───── Article
Not all automotive engine designers get the credit they deserve, but occasionally their names carry as much weight as the storied badges on the vehicle’s trunk lid or hood. In no particular order, here’s our pick of legends behind some of the greatest engines of all time.

Tadek Marek

Tadek Marek engine designer aston martin automotive
Marek at the drawing board. Aston Martin

Aston Martin is as English as leather on willow and irresponsible drinking, so it’s fitting that its first straight-six was designed by W.O. Bentley (yes, that Bentley). However, the engines that followed were designed by Pole Tadeusz “Tadek” Marek. Marek studied in Berlin and worked first for Fiat and GM before moving to Britain in 1940 and eventually joining Aston in 1954.

Marek designed the straight-six in the 1950s DBR2 racer and redesigned the earlier W.O. straight-six for service in the DB4—an all-alloy twin-cam straight-six displacing 3.7 liters—originally with a punchy-for-the-period 240 hp, but with as much as 314-hp in the twin-plug DB4 GT Zagato raced by Clark and Moss. Smooth, characterful, and powerful, a good 3.7 still feels potent today.

Marek’s 5.3-liter V-8 arrived in 1969 in the DBS V8 and squeaked into the new millennium in the nose of the twin-supercharged 600-hp Vantage V600, good for a claimed 200 mph.

Paul Rosche

Rosche with bmw engines
Rosche’s swan song at BMW was the straight-six from the E46 M3. BMW

If one thing’s better than an E36-chassis BMW M3 engine, it’s two E36 M3 engines. Paul Rosche developed both the original 3.0-liter straight-six in the M3, and a V-12 built to similar principles (though radically different with an aluminum block and lightweight magnesium cam covers). Making 610 hp at 7400 rpm, the S70/2 is one of the greatest engines of all time and was fitted to one of the greatest supercars ever built: Gordon Murray’s McLaren F1.

Born and bred in Munich, Rosche joined BMW in 1957 straight from college, working under Alex von Falkenhausen in BMW’s engine development department. He went on to work on BMW’s four-cylinder M10 engine that first appeared in 1961; once turbocharged, comprehensively re-engineered, and named M12, that powerplant ran as much as 1500 hp in the back of the Brabham BT52 designed by, yep, Gordon Murray. No F1 engine has ever been more powerful.

Rosche worked for BMW for 42 years, retired in 1999 after signing off on the brilliant E46 M3, and died in 2016 at the age of 82.

Hans Mezger

Hans Mezger and niki lauda chatting
Hans Mezger and Niki Lauda Porsche

The name Hans Mezger is almost as synonymous with Porsche as “air-cooled” and “flat-six.” Yet Mezger has more strings to his bow than “only” bringing us the engine in the back of the 911. When he first bagged his dream job in Stuttgart in 1956, it was to work on the diesel engines he didn’t even realize Porsche was fitting to tractors. That led to work on the four-cam flat-four Type 547 engine in the 550 Spyder, and Porsche’s first F1 project in 1960, before he got the 911 gig. It was the start of an association that lasted well into the water-cooled era with GT cars and wrapped up with the incendiary 997-chassis GT3 RS 4.0.
──────────
───── Rows
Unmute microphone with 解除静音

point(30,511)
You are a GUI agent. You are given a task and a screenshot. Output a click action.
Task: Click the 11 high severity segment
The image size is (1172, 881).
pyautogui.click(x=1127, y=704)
──────────
───── Rows
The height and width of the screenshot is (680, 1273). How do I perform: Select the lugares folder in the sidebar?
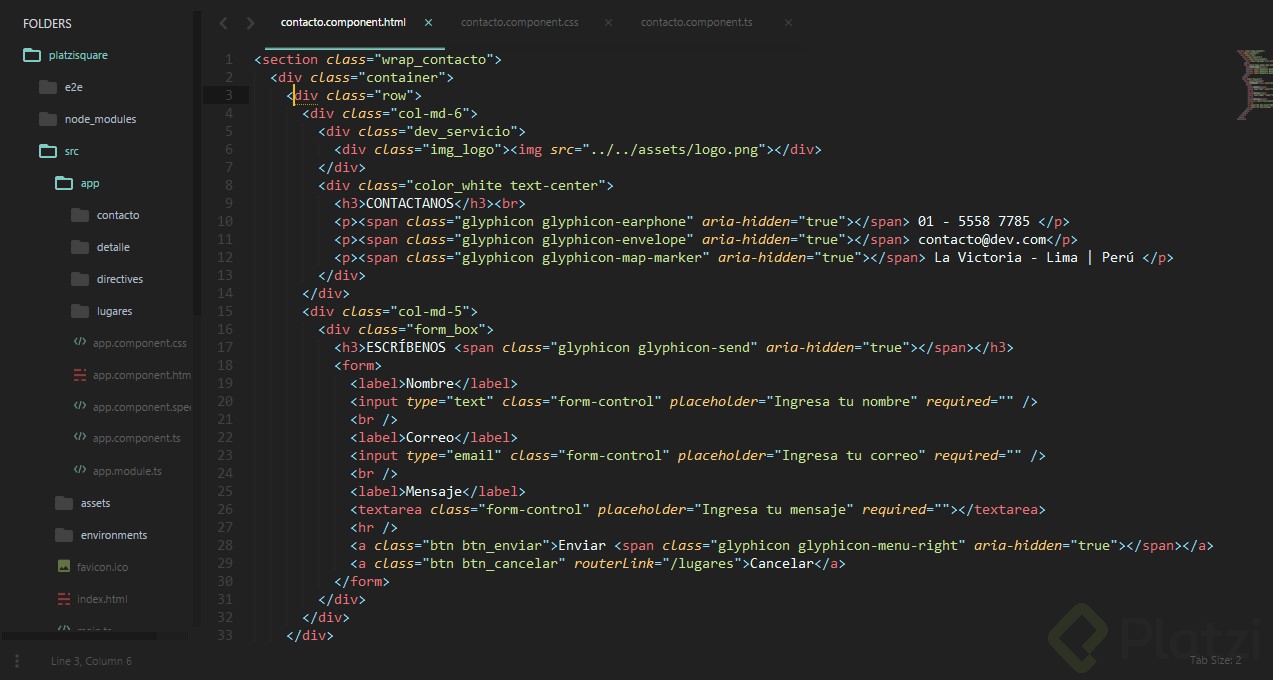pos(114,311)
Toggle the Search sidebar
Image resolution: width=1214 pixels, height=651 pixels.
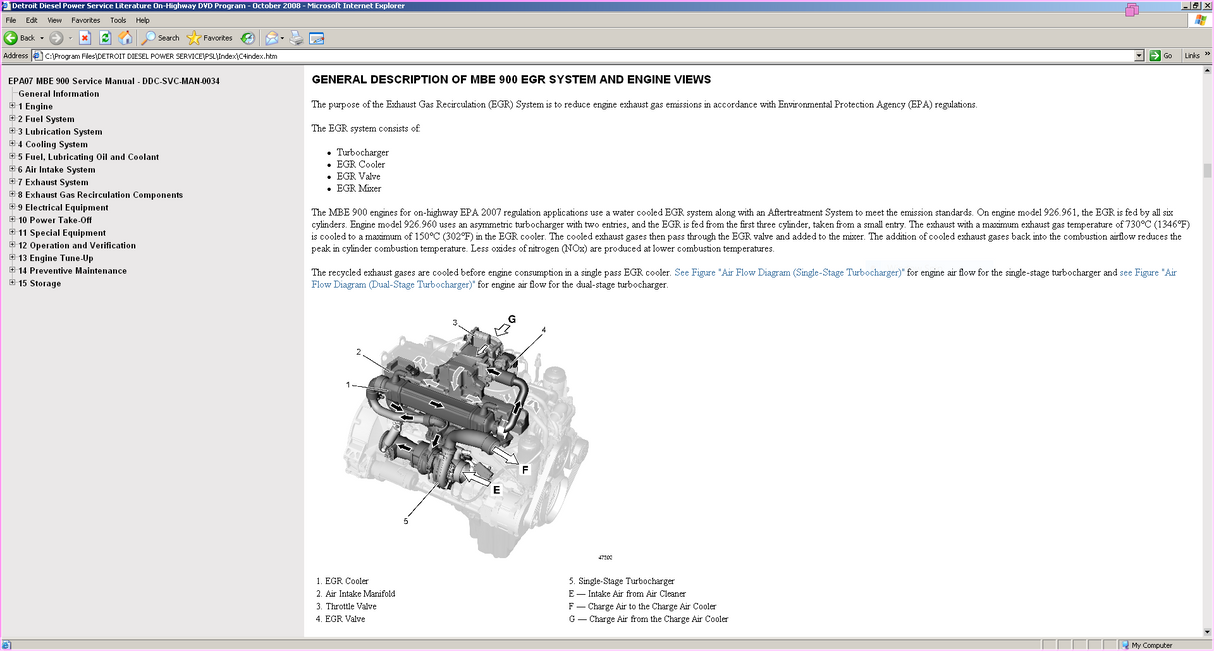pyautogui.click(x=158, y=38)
──────────
=== Objectives ===
A. In the article on engine designers, what output and engine speed does it give for the S70/2 V-12?
B. Quote the passage from the article on engine designers starting at "The name Hans" and ending at "GT3 RS 4.0.".

=== Answers for the exercise ===
A. 610 hp at 7400 rpm.

B.
The name Hans Mezger is almost as synonymous with Porsche as “air-cooled” and “flat-six.” Yet Mezger has more strings to his bow than “only” bringing us the engine in the back of the 911. When he first bagged his dream job in Stuttgart in 1956, it was to work on the diesel engines he didn’t even realize Porsche was fitting to tractors. That led to work on the four-cam flat-four Type 547 engine in the 550 Spyder, and Porsche’s first F1 project in 1960, before he got the 911 gig. It was the start of an association that lasted well into the water-cooled era with GT cars and wrapped up with the incendiary 997-chassis GT3 RS 4.0.